Gegenwärtig befasst sich die Abwassertechnik mit der vielversprechenden Methode des Membranstrippings. Forschende der Eawag konnten in der Ara Neugut (Dübendorf/Wallisellen) bereits erste Erfahrungen mit halbtechnischen Pilotanlagen sammeln. Aufbauend auf diesen ersten Aktivitäten startete 2015 das EU Projekt Powerstep, an welchem sich auch die Eawag beteiligt. Im Rahmen dieses Projektes hatten die Verfahrenstechniker unter der Leitung von Marc Böhler den Auftrag, die erste volltechnische Membranstrippungsanlage zu planen und mit Partnern aus der Industrie baulich zu realisieren. Geplant ist die Realisierung dieser Anlage 2018 auf der Ara Altenrhein am Bodensee. Parallel entstand auch eine volltechnische Membranstrippanlage zur Stickstoffrückgewinnung auf der Westschweizer Ara Yverdon. Mit der Realisierung der Anlage in Yverdon und dem Betrieb seit Mitte 2016 konnte die Eawag im Projekt Powerstep durch eine Evaluation der Betriebsdaten wertvolle Kenngrössen zum Energie- und Betriebsmittelverbrauch sammeln.

Im Mai 2018 findet das Projekt seinen Abschluss auf der  IFAT, der Weltleitmesse für Wasser, Abwasser, Abfall und Rohstoffwirtschaft, in München. An der Veranstaltung werden auch andere innovative Technologien des Powerstep-Projektes vorgestellt, welche volltechnisch erprobt wurden und unsere Kläranlagen in der Zukunft energie-positiv machen sollen.

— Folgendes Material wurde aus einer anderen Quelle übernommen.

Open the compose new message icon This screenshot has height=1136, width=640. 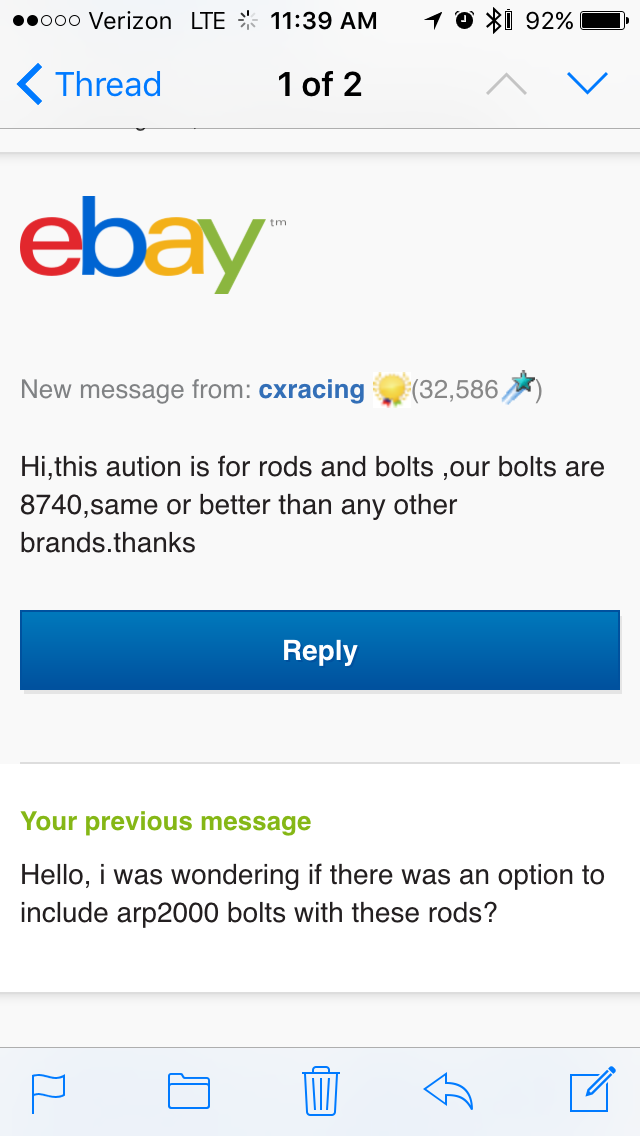592,1090
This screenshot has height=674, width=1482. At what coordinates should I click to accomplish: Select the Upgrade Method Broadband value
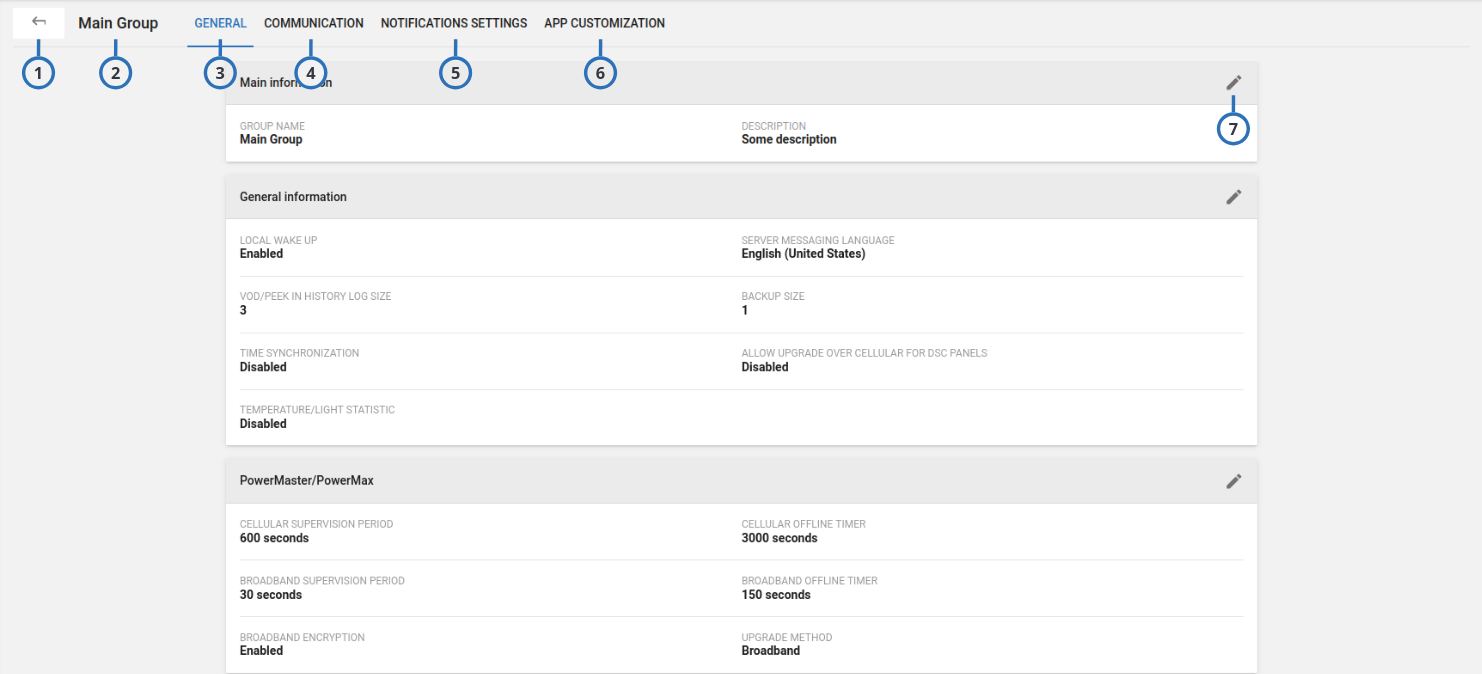(770, 651)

CO₂ Bilanz der Ara verbessern

Die in Yverdon gesammelten Erfahrungen und Kennzahlen fliessen nun in die Realisierung der Anlage auf der Ara Altenrhein ein. Mitfinanziert wird sie durch den Klimarappen, weil durch die neue Membranstrippinganlage die CO₂ Bilanz der Ara massiv verbessert werden können. Mit den bisher angewendeten biologischen Verfahren wird beim Stickstoffrecycling als unerwünschtes Nebenprodukt klimaschädliches Lachgas freigesetzt. Mit dem Membranstripping wurde erstmals eine Methode entwickelt, die keine Lachgasemissionen erzeugt. Diese positive Wirkung führte zur Unterstützung durch die Klimarappen, einer Stiftung der Schweizer Wirtschaft, die sich für einen wirksamen Klimaschutz einsetzt. Die Gelder der Stiftung wurden durch eine Abgabe von 1,5 Rappen pro Liter auf Benzin- und Dieselimporten in den Jahren 2006 bis 2012 generiert.

In Rahmen des Eawag-Infotags 2018 zum Thema „Abwasser als Ressource – zukunftsweisende Technologien zur Rückgewinnung von Wertstoffen“ werden Eawag-interne sowie externe Experten auf verschiedene Aspekte rund um das Thema Kreislaufwirtschaft und Ressourcenrückgewinnung eingehen. Neue technische Verfahren sollen in Zukunft nicht nur dazu beitragen, die natürlichen Ressourcen zu schonen und wiederzuverwerten, sondern auch negative Auswirkungen auf Mensch und Umwelt zu reduzieren.